All iOS and Mac devices affected by Meltdown and Spectre, Apple confirms

5 Jan 2018

Image: rzoze19/Shutterstock

It was inevitable that devices made by Californian giant Apple would also succumb to the CPU vulnerabilities striking terror across the tech world.

As the world absorbed the news that chips on practically every device made in the last decade are vulnerable to Spectre and Meltdown, the only tech giant staying quiet was Apple.

Now, the California tech giant has confirmed that it has released mitigations for macOS and iOS as well as Safari on the App Store. It said that Apple Watch is not affected.

Current updates to macOS and iOS protect against Meltdown, and Apple is working on providing better protections against Spectre.

“All Mac systems and iOS devices are affected, but there are no known exploits impacting customers at this time,” the tech giant said.

“Since exploiting many of these issues requires a malicious app to be loaded on your Mac or iOS device, we recommend downloading software only from trusted sources such as the App Store.

“Apple has already released mitigations in iOS 11.2, macOS 10.13.2 and tvOS 11.2 to help defend against Meltdown. Apple Watch is not affected by Meltdown.

“In the coming days, we plan to release mitigations in Safari to help defend against Spectre. We continue to develop and test further mitigations for these issues and will release them in upcoming updates of iOS, macOS, tvOS and watchOS,” Apple added.

What you need to know about Meltdown and Spectre

Meltdown and Spectre are what are known as exploits, vulnerabilities or weaknesses, even though they are being reported widely as bugs or flaws on central processing units (CPUs), the computer chips at the heart of every PC or smartphone.

The vulnerabilities – which exist at a hardware level – put the onus on system creators such as Apple, Microsoft and Google to release patches at an operating system level to prevent hackers from exploiting the opportunity to steal passwords, credit card numbers and other vital details.

Meltdown concerns laptops, desktop computers and internet servers that have Intel chips, and allows a rogue program to access the memory and other secrets of programs and the operating system contained in the CPU.

Spectre is an exploit that breaks the isolation between different applications on chips from Intel, AMD and ARM, and potentially allows hackers to ‘trick’ error-free programs that normally follow best practices into ‘leaking’ their secrets.

IDC estimated that there are 1.5bn PCs in use around the world today, out of which 90pc are powered by Intel processors.

The exploits were discovered by Google’s Project Zero team last June and the entire tech industry was about to embark on a coordinated response that would go public on 9 January.
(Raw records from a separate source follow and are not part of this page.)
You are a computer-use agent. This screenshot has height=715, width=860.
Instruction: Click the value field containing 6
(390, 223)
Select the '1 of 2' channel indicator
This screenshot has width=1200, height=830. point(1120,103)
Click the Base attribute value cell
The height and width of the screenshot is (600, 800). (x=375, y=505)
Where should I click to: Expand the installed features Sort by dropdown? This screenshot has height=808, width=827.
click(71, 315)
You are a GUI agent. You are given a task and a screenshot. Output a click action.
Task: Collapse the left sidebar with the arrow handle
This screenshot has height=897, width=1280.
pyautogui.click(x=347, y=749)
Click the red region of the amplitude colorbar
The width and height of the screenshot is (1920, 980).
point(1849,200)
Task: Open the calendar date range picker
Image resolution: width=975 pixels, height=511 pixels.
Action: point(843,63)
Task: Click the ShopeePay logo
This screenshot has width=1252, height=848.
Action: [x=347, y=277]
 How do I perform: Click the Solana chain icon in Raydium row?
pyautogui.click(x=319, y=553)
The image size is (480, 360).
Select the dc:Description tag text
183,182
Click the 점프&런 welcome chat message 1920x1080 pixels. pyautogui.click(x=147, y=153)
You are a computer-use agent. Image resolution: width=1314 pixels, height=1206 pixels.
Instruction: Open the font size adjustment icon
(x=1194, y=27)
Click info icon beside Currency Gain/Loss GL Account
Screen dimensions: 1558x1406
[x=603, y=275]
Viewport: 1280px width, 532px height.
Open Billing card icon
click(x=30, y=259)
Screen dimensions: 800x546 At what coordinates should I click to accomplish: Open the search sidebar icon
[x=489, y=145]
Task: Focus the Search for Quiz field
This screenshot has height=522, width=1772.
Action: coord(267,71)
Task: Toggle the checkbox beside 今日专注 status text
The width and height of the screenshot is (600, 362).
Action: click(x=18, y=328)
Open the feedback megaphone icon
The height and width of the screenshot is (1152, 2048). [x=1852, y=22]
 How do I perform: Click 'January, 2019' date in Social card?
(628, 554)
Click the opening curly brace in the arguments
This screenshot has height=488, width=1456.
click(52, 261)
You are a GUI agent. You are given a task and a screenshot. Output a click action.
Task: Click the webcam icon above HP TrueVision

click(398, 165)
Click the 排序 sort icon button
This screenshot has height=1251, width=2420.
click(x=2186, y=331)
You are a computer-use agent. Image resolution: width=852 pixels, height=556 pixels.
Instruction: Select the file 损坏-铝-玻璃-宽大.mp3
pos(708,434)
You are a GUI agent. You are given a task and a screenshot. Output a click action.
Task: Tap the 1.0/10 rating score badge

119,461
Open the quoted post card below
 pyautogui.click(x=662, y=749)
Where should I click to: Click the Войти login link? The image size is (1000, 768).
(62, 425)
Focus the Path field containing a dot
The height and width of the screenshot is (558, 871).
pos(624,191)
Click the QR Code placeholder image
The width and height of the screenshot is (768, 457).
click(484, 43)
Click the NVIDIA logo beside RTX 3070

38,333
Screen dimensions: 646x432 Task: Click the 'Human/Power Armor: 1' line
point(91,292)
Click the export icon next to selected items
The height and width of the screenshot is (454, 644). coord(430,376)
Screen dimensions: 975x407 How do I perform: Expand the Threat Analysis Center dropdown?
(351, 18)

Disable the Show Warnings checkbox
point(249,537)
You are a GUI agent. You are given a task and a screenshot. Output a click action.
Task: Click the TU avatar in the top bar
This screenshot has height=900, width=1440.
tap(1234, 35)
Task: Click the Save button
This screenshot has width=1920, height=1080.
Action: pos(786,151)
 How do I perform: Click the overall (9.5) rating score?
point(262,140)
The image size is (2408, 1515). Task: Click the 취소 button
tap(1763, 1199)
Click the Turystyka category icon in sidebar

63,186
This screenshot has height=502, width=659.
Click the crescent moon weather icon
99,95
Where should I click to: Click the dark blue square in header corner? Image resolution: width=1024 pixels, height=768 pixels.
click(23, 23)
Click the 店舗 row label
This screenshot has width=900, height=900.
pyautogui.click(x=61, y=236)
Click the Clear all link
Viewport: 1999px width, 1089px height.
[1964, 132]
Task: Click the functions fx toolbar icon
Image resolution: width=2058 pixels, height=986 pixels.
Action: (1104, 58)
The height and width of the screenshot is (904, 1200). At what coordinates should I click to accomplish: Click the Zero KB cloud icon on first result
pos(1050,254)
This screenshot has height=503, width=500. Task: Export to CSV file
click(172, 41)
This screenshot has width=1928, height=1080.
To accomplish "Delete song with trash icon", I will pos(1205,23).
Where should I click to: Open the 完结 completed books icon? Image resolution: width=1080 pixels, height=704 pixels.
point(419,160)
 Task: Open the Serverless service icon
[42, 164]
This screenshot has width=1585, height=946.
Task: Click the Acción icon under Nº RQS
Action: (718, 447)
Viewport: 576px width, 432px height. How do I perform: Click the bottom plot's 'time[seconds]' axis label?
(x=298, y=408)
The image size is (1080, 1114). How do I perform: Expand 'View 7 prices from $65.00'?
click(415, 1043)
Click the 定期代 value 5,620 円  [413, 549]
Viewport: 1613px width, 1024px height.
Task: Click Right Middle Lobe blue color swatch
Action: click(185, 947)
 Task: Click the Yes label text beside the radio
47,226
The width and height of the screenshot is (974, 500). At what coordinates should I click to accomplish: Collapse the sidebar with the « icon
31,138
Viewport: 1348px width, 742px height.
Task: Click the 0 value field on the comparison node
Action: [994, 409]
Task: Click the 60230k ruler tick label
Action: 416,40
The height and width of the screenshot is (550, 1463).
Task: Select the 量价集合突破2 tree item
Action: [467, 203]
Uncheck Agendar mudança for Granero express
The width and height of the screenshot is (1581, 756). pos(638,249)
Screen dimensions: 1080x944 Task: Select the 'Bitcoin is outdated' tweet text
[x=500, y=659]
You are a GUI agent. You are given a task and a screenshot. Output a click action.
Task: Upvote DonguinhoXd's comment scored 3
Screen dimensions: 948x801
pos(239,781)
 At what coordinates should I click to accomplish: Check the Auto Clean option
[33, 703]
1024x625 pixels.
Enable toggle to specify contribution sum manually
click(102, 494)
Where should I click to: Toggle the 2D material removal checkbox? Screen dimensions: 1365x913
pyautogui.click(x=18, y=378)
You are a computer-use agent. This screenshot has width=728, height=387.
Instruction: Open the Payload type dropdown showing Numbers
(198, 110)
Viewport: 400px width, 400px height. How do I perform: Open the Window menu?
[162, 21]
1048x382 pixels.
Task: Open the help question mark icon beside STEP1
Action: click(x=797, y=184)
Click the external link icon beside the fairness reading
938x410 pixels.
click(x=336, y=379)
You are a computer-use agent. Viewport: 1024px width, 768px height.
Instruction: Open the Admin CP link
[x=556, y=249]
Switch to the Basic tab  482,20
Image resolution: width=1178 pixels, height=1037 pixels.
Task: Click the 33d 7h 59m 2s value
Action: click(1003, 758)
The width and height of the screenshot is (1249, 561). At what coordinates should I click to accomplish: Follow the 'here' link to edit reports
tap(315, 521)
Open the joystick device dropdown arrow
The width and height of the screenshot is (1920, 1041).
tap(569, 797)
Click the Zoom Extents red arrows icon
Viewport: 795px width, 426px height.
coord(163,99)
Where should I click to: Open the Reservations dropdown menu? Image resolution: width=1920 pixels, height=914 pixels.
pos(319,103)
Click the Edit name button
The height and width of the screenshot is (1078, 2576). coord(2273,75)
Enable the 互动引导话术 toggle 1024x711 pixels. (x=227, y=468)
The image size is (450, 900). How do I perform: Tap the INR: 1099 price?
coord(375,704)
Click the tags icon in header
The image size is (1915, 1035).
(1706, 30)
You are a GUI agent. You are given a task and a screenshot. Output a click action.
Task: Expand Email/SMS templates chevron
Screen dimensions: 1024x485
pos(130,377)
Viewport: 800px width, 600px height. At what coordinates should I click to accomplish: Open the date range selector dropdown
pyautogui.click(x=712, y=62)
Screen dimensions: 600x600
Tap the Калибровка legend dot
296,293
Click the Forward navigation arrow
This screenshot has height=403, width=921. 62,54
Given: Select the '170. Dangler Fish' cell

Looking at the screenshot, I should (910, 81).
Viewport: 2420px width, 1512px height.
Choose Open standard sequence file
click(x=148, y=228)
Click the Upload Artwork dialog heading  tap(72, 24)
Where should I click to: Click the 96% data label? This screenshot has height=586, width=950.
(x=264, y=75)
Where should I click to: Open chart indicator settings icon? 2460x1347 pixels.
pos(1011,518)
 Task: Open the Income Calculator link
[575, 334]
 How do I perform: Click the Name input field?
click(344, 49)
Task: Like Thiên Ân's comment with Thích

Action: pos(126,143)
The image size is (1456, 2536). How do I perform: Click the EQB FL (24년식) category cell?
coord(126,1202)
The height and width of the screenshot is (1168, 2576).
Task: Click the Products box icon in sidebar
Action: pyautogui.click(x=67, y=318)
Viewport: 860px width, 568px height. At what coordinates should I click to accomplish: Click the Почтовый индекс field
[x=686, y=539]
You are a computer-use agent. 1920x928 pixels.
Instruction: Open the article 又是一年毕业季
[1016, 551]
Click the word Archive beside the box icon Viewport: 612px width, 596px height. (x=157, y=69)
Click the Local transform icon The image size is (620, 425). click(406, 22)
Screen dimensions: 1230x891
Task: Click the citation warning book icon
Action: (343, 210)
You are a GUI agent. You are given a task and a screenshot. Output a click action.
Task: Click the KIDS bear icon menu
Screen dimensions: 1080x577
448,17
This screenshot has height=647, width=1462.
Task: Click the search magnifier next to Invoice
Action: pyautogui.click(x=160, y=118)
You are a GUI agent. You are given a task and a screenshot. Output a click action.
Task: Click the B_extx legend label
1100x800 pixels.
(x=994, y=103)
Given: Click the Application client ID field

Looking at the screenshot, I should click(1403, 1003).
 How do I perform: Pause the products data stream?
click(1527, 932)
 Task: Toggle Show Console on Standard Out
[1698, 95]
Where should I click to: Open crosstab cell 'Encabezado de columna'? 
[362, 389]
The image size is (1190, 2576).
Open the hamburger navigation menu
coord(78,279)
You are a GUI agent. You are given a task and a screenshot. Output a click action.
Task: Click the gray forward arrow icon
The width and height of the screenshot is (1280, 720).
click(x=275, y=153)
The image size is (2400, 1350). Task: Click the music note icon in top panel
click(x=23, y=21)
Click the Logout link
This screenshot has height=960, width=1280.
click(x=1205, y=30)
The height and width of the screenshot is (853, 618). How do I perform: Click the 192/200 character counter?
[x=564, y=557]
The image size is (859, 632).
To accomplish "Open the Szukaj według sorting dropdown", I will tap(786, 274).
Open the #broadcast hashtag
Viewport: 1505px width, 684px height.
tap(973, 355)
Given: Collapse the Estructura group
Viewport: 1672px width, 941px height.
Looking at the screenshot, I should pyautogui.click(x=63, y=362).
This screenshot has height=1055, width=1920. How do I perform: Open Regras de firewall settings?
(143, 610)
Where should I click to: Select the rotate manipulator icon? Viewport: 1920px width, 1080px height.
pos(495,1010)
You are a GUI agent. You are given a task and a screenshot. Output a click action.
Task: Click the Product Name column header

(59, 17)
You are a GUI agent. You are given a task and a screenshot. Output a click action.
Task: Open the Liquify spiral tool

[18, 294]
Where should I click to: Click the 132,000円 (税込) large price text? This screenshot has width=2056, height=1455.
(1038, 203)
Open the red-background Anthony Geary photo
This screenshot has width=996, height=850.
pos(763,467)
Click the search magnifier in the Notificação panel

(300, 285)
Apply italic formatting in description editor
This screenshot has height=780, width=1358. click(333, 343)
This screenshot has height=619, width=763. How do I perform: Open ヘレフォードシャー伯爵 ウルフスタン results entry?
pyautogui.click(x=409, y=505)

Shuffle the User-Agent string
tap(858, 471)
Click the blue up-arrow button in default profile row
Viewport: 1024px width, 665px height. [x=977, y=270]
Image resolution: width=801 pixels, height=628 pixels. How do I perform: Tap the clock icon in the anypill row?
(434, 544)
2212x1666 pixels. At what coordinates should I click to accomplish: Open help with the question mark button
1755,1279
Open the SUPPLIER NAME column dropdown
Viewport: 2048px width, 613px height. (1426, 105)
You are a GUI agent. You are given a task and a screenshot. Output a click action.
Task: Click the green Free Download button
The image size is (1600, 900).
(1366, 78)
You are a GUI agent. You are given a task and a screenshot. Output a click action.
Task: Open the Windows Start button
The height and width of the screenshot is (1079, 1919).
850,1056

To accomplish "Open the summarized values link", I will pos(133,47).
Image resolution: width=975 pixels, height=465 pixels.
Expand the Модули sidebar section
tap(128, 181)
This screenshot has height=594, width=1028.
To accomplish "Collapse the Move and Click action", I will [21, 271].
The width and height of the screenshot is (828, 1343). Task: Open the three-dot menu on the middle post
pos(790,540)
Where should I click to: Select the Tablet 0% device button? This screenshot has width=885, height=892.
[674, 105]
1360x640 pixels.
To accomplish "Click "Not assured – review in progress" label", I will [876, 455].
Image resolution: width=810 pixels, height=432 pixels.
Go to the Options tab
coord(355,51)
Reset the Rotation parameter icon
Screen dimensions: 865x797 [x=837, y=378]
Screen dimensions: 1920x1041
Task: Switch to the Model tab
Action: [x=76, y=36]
But someone, somewhere, blew the lid and tech giants are scrambling because the fear is that now the secret is out in the open, hackers could move fast to exploit these weaknesses.

Intel, which appears to be at the heart of the story because of the prevalence of its chips worldwide, has dismissed reportage that the weaknesses are due to any flaws on its chips, and pointed out that other chip manufacturers, such as AMD and ARM, are also vulnerable to the weakness.

The microprocessor giant said that it has begun issuing patches to combat Spectre and Meltdown, and plans to release updates for 90pc of chips made in the last five years this week.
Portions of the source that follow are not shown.